Jeux vidéos et Data Science : qu'est-ce que l'Auto Testing ?

févr. 15, 2022

Aussi loin qu’il s’en souvienne, Ber trand, data scientist chez Agaetis, a toujours été passionné par les jeux vidéo. Poussé par cette passion il s’est concentré sur ce qu’il appelle l’Auto Testing (AT). Lien entre sa passion pour le développement de jeux et sa profession, l’AT permet d’approcher le développement d’un jeu vidéo d’une façon différente pour capitaliser dès le départ sur la valorisation des données de tests. 

Bertrand nous explique tout ! 

The Riot Games global control center in Los Angeles ( source )

Je ne retrouve pas le terme sur internet… Qu’est-ce que l’auto-test ? 


Je définis l’autotest comme l’ensemble des méthodes et outils utilisés pour accompagner la réalisation des tests automatisés et ainsi limiter les efforts humains sur des tests traditionnels dans le domaine des jeux vidéo.

À la différence du test automatisé classique, qui s’attache à trouver des bugs dans le code, on parle ici de paramètres de gameplay qui influencent les mathématiques du jeu, sa difficulté, la progression du joueur, l’équilibrage, et qui participent à l’expérience utilisateur. Par exemple : les points de vie des adversaires, les dégâts des armes…

C’est aussi une manière d’aborder le développement d’un jeu en insistant très tôt sur la récupération et la valorisation des données des tests classiques. On renforce ainsi l’expertise des testeurs humains, tout en mettant en place des outils pour accélérer et sécuriser cette modélisation du jeu. 

Pourquoi choisir ce nom alors que d’autres usages peuvent également s’y référer ?

#### Exercices à faire:
#1 Pour chaque affirmation (a), (b) et (c), indiquez s'il vous plaît si elle concorde avec le texte sur l'Auto Testing, en répondant oui ou non et en citant les mots décisifs. (a) L'auto-test a pour but de trouver des bugs dans le code. (b) Les points de vie des adversaires sont donnés comme exemple de paramètre de gameplay. (c) L'auto-test vise à limiter les efforts humains sur les tests traditionnels.
#2 D'après le texte sur l'Auto Testing, quel poste Bertrand occupe-t-il, et dans quelle entreprise ?
#3 Rédigez la suite du texte sur l'Auto Testing, à partir de sa dernière phrase.

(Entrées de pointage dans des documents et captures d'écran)
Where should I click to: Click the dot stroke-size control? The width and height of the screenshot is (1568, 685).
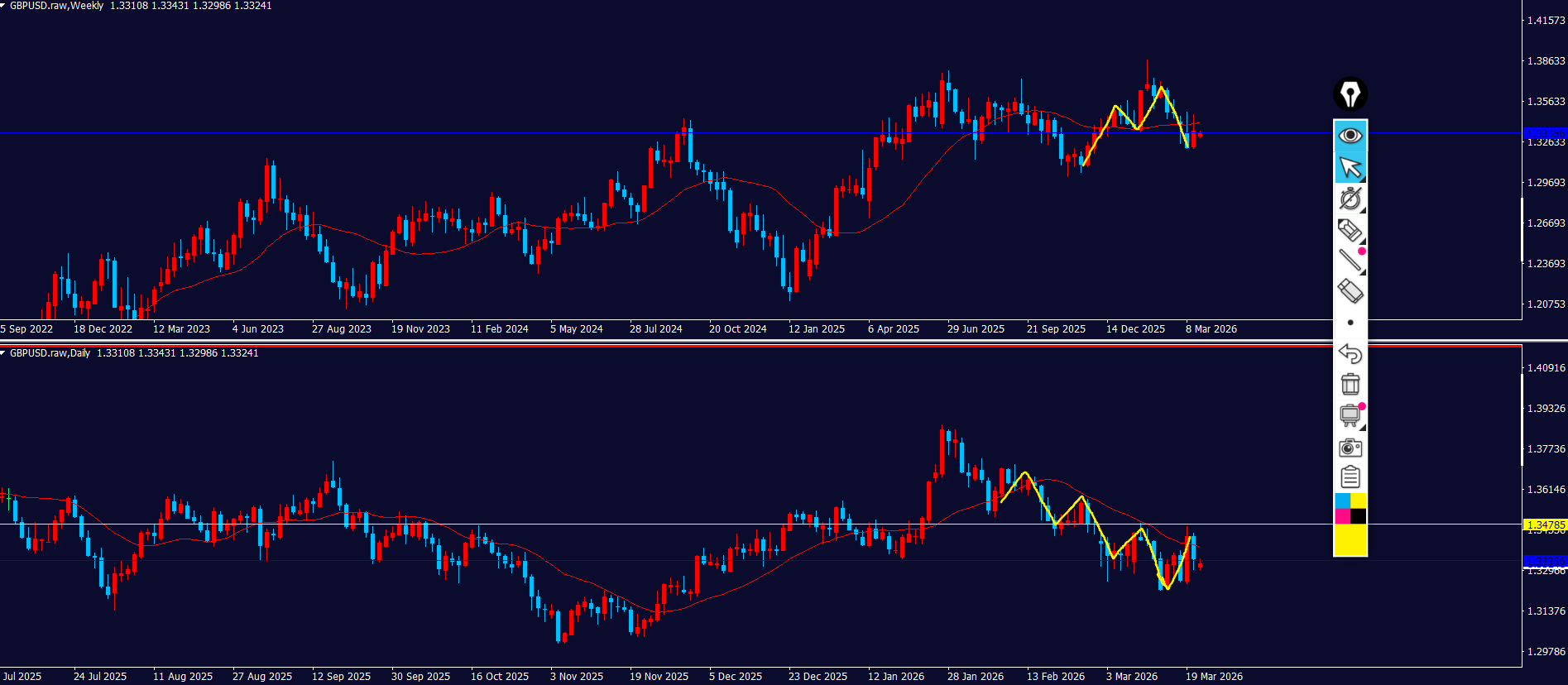(1350, 323)
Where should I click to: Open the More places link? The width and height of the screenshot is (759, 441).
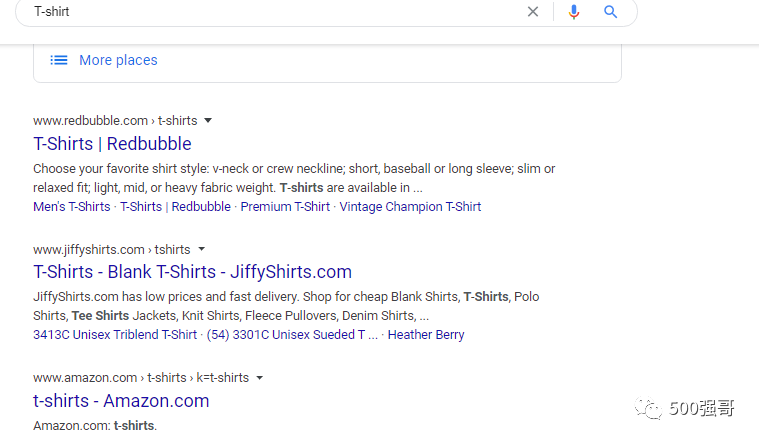click(118, 60)
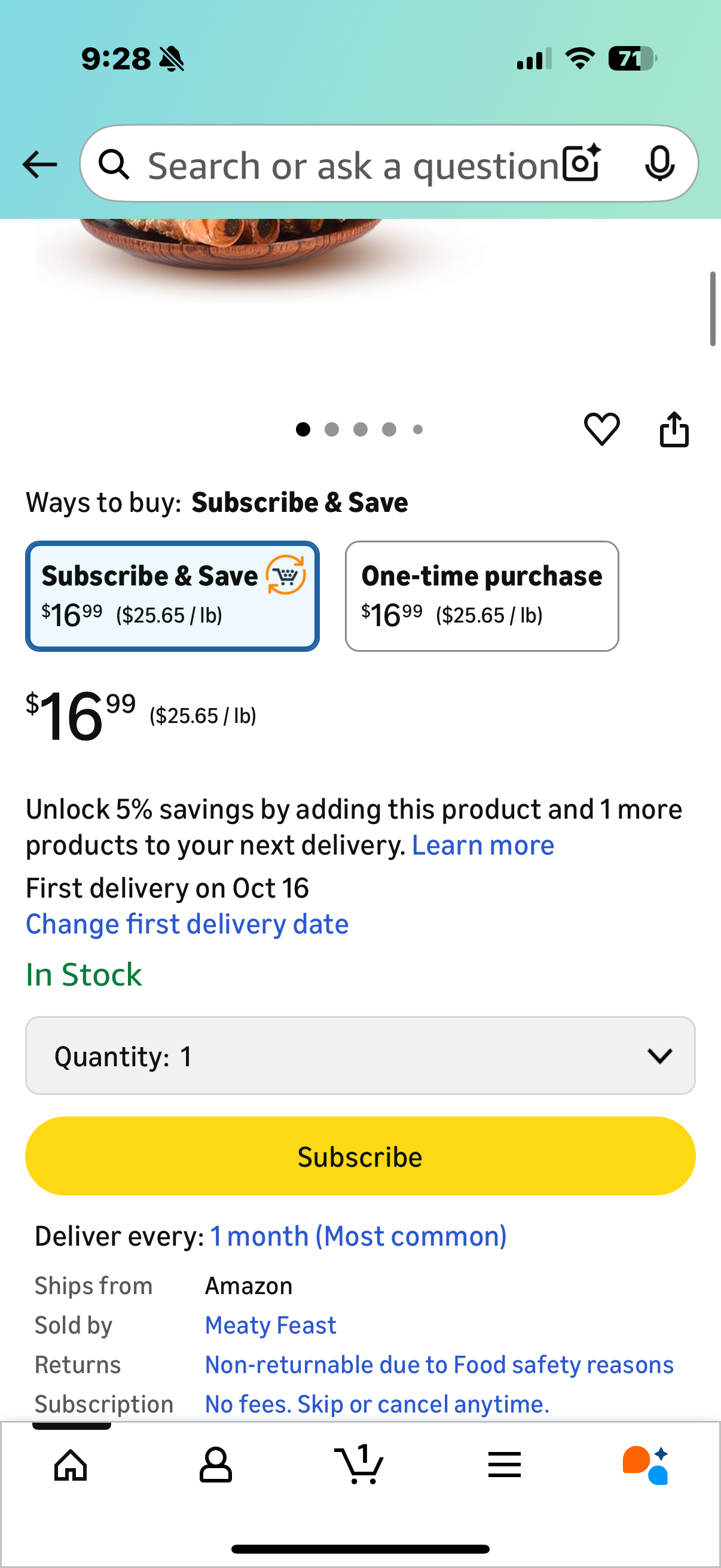Select One-time purchase option
Viewport: 721px width, 1568px height.
[482, 596]
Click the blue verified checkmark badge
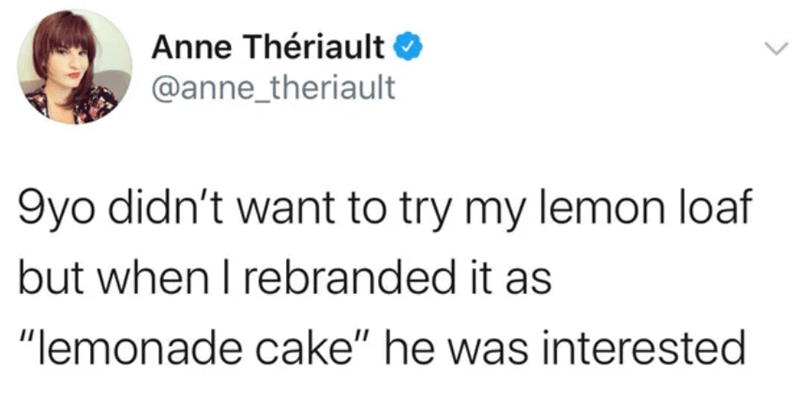Viewport: 800px width, 398px height. pyautogui.click(x=407, y=49)
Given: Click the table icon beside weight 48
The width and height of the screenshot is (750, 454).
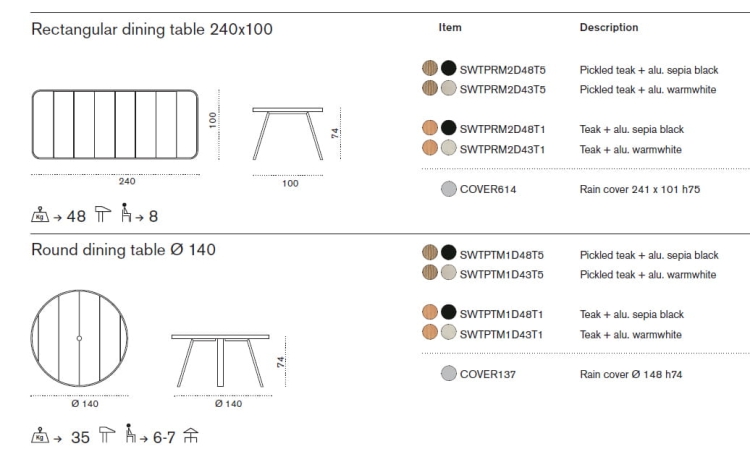Looking at the screenshot, I should pos(102,213).
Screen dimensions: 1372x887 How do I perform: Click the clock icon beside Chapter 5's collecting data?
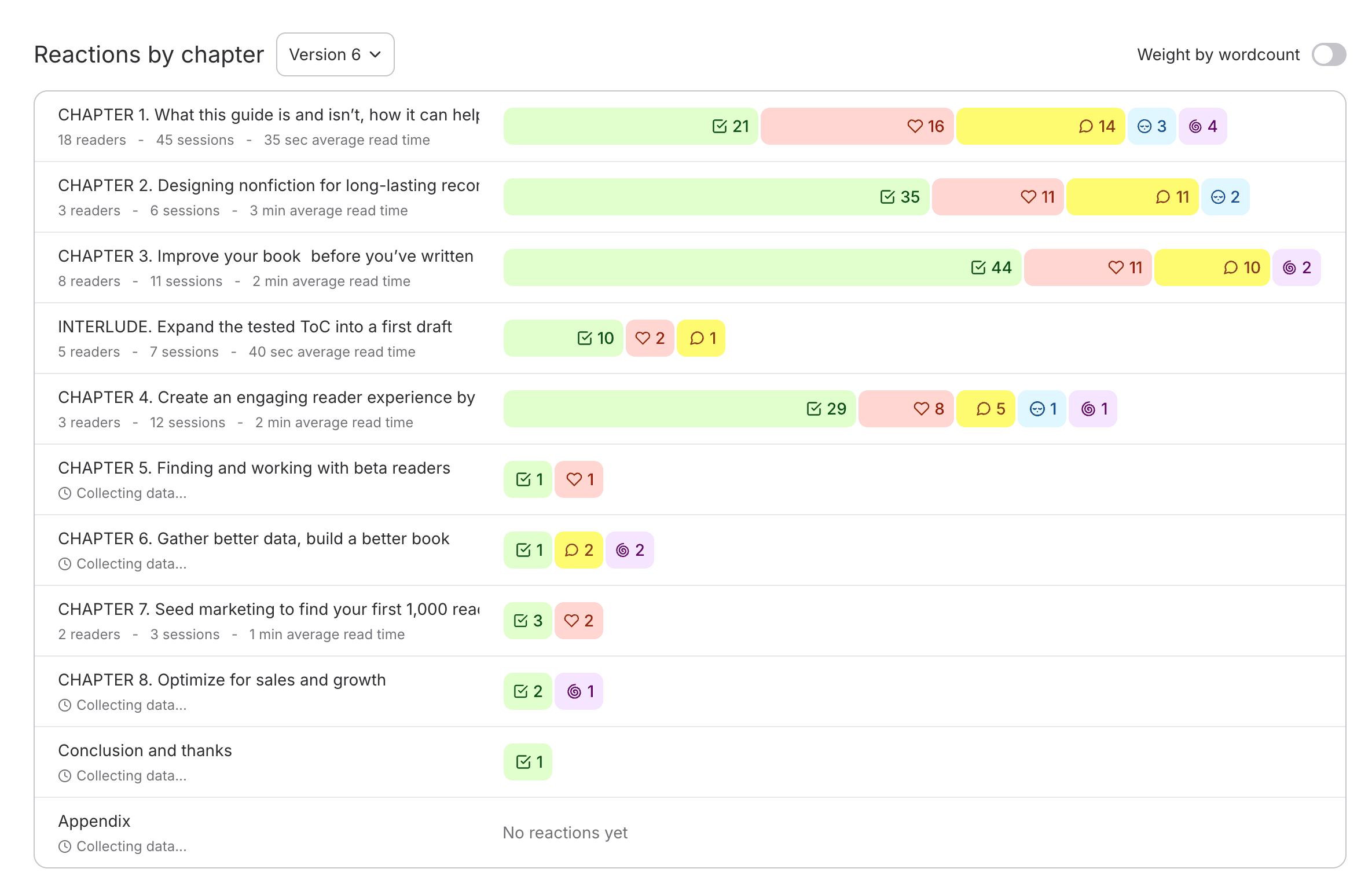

#### Résultats par exercice:
#1
(a) Non : « À la différence du test automatisé classique, qui s’attache à trouver des bugs dans le code, on parle ici de paramètres de gameplay ».
(b) Oui : « Par exemple : les points de vie des adversaires, les dégâts des armes… ».
(c) Oui : « limiter les efforts humains sur des tests traditionnels dans le domaine des jeux vidéo ».

#2 Il est data scientist chez Agaetis.

#3
L’idée de tests automatisés existe depuis longtemps dans le développement de logiciels, comme avec Selenium qui permet d’automatiser un « parcours » UI en cliquant sur des boutons, remplir des champs etc… 

Habituellement, lorsque l’on parle d’automated testing, il s’agit plus d’identifier des bugs dans un jeu vidéo. Le terme d’autotest, ou Auto Testing, fait plus référence selon moi à l’Auto ML, qui est utilisé pour optimiser les hyper-paramètres des algorithmes de machine learning.

Appliqué au cas d’un jeu, l’objectif est d’optimiser les paramètres de gameplay pour, par exemple, ajuster la courbe de difficulté. Certaines entreprises se sont déjà positionnées sur ce créneau, comme par exemple modAi : ils utilisent des réseaux de neurones pour simuler le comportement des joueurs.

Ce genre d’exemple reste inaccessible pour la grande majorité des créateurs de jeu. C’est pourquoi notre démarche est avant tout de démystifier et montrer que les outils ainsi que les bonnes pratiques data sont à la portée de tous et peuvent autant aider au développement d’un jeu.

L’Auto Testing serait plutôt un but à atteindre, avec comme prérequis une acculturation à la data dans tout le processus de production et en particulier au début du projet.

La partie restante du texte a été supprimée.